Foto: Comunicação Lagoinha

“Já é tempo, Senhor, para intervires, pois, a tua lei está sendo violada” (Sl 119.126).

O salmista olha para o seu tempo e vê que a lei de Deus está sendo violada. O quadro sombrio da transgressão impulsiona-o a clamar por uma intervenção divina. Ainda hoje a lei de Deus continua sendo violada. Senão vejamos:

Em primeiro lugar, os homens têm se prostrado diante de outros deuses (Ex 20.3). O Deus da redenção (Ex 20.1,2) não tolera que outros deuses sejam colocados diante Dele. Só o Senhor é digno de adoração, pois só ele é Deus. Adorar outros deuses é trocar a fonte das águas vivas, por uma cisterna rota que não retém as águas.

Em segundo lugar, os homens têm feito e se prostrado diante de imagens de escultura (Ex 20.4-6). Deus proíbe em sua Palavra tanto o fazer imagens de escultura como adorar essas imagens. Idolatria é um pecado que ofende a Deus e provoca a sua ira, pois perverte o sentido da verdadeira adoração. Deus é espírito e importa que os seus adoradores o adorem em espírito e em verdade.

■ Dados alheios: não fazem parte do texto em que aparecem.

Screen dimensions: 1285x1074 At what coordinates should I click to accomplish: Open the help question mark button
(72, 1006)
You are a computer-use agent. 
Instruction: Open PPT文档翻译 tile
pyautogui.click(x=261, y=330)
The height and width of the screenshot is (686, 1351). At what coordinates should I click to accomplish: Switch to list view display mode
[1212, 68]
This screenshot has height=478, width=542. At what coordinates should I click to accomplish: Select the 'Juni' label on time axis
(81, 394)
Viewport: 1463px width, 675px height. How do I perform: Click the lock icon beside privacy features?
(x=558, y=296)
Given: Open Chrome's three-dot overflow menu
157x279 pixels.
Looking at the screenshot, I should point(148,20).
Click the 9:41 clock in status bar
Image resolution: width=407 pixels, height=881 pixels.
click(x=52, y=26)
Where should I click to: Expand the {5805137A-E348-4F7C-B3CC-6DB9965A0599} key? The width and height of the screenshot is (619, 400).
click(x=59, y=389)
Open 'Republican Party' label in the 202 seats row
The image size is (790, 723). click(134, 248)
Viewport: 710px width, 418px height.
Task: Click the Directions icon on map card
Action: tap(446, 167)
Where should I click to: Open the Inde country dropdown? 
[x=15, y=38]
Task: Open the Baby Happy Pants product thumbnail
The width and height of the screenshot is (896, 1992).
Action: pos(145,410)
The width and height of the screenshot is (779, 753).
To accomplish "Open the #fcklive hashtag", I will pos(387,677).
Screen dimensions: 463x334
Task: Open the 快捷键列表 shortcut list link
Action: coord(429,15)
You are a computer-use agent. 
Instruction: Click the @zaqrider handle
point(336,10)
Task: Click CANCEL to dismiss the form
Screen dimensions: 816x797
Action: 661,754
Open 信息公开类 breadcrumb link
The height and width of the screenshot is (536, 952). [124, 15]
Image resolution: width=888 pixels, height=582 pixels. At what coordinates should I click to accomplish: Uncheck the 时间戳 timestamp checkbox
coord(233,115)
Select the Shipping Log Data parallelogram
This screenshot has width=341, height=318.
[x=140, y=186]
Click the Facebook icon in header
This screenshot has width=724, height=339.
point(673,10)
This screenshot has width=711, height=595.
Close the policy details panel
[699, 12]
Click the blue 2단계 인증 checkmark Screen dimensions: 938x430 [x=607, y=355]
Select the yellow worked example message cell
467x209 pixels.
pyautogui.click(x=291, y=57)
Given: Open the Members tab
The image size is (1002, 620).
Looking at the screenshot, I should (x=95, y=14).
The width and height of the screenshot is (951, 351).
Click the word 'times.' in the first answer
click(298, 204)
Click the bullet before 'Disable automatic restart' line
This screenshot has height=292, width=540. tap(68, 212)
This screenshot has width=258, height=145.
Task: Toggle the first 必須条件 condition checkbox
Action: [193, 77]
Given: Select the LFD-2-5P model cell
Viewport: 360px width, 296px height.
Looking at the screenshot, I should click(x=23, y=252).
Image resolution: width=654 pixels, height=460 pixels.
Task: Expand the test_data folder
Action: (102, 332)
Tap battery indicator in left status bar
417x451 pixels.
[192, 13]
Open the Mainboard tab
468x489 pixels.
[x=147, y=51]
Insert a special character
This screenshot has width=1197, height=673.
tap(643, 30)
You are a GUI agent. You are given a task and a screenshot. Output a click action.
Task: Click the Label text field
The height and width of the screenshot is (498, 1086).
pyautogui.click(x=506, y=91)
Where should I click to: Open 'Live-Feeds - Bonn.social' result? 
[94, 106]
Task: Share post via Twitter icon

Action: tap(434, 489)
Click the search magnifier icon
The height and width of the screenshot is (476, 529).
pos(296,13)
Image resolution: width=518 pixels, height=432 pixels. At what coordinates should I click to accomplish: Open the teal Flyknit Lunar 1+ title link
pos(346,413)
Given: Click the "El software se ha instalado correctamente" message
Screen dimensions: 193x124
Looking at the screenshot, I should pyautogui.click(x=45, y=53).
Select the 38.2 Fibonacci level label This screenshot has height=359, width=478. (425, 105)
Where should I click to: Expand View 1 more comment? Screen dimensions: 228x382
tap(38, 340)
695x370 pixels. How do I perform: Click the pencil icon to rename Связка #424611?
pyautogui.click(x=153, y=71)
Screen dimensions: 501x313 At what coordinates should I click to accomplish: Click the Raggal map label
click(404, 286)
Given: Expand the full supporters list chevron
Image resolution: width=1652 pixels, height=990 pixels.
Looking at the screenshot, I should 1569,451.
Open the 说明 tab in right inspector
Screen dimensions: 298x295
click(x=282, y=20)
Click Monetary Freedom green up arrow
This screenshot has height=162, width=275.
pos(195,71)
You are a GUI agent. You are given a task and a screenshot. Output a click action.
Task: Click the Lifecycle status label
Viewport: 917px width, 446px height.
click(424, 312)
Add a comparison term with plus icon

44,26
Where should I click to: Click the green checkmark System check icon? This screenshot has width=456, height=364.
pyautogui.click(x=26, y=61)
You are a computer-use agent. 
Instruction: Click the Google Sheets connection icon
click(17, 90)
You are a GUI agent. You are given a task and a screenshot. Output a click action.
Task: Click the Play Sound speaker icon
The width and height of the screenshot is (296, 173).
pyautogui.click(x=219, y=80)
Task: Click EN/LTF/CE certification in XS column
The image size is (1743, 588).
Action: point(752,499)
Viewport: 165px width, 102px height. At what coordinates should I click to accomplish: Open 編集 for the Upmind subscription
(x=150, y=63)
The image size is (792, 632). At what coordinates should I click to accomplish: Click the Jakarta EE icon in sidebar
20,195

Em terceiro lugar, os homens têm tomado o nome do Senhor Deus em vão (Ex 20.7). Muitos programas humorísticos e piadas jocosas usam o nome de Deus em vão, escarnecendo de sua santidade. Conversas indecorosas e xingamentos ofensivos usam o nome de Deus em vão e blasfemam daquele que é superlativamente santo.

Em quarto lugar, os homens têm deixado de guardar o dia do Senhor (Ex 20.8-11). O sábado foi separado por Deus como o dia de descanso. O mesmo Deus que instituiu o trabalho, também estabeleceu o descanso. O descanso tem o propósito de nos levar ao reconhecimento de que tudo vem de Deus e devemos encontrar nosso maior deleite nele. O sábado apontava para o pleno descanso que temos em Cristo. Hoje observamos o Dia do Senhor, o dia de sua gloriosa vitória sobre a morte.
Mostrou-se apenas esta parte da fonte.